The Nigerian primate, for instance, Archbishop Peter Akinola, condemned the consecration of Robinson as bishop, calling it a “satanic attack on the church of God.” According to the San Francisco Chronicle, “He even issued a statement on behalf of the ‘Primates of the Global South’ — a group of 20 Anglican primates from Africa, the West Indies, South America, India, Pakistan, and Southeast Asia — deploring the action and, along with Uganda and Kenya, formally severed relations with Robinson’s New Hampshire diocese.”


So what makes Ndungane different? He’s the successor to Nobel laureate Desmond Tutu, one might recall. And they both grew up in South Africa, where enlightenment values always had a foothold, even during the era of apartheid. Ndungane studied at the liberal English-speaking University of Cape Town, where Sen. Robert F. Kennedy gave a famous speech in 1966.

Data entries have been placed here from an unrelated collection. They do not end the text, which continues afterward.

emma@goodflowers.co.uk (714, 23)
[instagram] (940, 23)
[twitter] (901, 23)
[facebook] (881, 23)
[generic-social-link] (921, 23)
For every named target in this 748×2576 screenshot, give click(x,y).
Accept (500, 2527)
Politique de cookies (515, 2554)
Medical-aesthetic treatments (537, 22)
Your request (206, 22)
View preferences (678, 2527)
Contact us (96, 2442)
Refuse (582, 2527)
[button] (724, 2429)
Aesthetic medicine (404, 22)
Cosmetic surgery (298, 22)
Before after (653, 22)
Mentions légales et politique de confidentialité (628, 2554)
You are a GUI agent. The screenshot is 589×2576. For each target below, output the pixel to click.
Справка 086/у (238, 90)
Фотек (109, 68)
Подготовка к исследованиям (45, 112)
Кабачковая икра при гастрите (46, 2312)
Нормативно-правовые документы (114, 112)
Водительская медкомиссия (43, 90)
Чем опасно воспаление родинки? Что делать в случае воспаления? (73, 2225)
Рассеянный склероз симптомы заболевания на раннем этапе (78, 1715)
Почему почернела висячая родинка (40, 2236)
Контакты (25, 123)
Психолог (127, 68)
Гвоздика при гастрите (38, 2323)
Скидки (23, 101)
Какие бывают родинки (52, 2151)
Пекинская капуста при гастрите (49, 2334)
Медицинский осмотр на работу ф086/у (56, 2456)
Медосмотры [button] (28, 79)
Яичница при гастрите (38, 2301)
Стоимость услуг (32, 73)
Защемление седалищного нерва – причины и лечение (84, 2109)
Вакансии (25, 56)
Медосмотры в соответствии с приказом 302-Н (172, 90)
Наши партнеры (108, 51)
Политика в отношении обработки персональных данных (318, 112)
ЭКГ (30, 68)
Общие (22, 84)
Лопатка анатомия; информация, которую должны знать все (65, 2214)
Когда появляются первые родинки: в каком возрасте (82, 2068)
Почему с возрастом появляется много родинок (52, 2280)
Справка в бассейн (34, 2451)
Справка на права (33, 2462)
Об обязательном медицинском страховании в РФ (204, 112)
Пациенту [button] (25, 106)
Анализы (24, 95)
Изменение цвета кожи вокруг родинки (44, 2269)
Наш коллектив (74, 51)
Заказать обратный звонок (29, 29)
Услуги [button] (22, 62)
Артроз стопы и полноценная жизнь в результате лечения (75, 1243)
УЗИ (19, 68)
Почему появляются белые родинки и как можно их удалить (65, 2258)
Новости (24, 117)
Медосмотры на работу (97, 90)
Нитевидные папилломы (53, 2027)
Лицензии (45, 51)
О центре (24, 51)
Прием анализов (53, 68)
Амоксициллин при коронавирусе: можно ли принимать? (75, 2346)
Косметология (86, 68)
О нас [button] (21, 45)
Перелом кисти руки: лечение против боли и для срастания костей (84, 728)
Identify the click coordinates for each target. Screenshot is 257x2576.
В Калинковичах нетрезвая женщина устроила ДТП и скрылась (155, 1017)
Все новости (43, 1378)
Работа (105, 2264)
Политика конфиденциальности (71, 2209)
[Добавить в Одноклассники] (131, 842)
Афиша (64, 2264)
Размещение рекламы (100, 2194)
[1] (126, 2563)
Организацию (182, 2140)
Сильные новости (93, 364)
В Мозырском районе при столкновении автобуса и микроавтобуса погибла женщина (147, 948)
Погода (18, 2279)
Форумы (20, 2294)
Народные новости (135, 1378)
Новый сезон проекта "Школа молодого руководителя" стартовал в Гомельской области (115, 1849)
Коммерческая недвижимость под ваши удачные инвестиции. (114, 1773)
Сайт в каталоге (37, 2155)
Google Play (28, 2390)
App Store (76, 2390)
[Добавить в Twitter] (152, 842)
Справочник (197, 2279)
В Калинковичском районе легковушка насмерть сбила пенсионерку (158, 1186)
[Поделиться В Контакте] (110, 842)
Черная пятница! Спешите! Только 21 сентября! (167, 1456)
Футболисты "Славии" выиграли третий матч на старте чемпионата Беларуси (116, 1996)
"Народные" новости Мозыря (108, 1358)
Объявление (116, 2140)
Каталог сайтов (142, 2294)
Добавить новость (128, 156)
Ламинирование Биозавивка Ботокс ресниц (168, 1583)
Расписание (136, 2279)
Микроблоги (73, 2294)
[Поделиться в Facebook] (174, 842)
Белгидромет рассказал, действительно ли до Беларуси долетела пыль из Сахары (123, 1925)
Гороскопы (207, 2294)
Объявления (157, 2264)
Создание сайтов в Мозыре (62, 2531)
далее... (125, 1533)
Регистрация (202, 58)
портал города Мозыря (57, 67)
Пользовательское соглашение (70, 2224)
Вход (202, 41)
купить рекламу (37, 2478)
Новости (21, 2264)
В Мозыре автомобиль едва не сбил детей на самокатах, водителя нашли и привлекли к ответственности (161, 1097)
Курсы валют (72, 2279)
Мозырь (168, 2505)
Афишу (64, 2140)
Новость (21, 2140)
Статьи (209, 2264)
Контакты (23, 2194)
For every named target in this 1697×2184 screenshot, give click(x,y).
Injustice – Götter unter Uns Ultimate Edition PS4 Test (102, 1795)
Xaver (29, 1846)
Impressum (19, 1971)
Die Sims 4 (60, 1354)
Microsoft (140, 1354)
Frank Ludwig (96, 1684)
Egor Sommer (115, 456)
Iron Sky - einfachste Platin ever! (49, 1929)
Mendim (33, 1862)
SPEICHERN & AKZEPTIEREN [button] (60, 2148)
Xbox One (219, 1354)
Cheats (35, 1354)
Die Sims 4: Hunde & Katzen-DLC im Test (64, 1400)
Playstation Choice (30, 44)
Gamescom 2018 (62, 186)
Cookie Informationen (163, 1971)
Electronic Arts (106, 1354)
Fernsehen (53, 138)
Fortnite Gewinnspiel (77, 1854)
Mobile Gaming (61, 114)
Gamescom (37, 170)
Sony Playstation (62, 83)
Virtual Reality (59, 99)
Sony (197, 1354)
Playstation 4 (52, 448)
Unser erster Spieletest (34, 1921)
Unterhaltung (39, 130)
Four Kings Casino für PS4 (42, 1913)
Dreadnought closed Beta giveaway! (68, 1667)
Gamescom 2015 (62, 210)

Ndungane didn’t hear that speech, alas, because he was then imprisoned on Robben Island. But after he was released he decided to enter the church and took two degrees at King’s College, London. The arguments of the struggle against apartheid came from western liberalism — the dignity of the individual, equal and inalienable rights, political liberty, moral autonomy, the rule of law, the pursuit of happiness.


So it’s no surprise that a man steeped in that struggle and educated in the historic home of those ideas would see how they apply in a new struggle, the struggle of gay people for equal rights, dignity, and the pursuit of happiness as they choose.

The South African Anglicans remain in favor of gay marriage. And of course, such church schisms are not new. The Baptist, Methodist, and Presbyterian churches in the United States split over slavery. The Methodists and Presbyterians reunited a century later, but the Baptists remain separate bodies.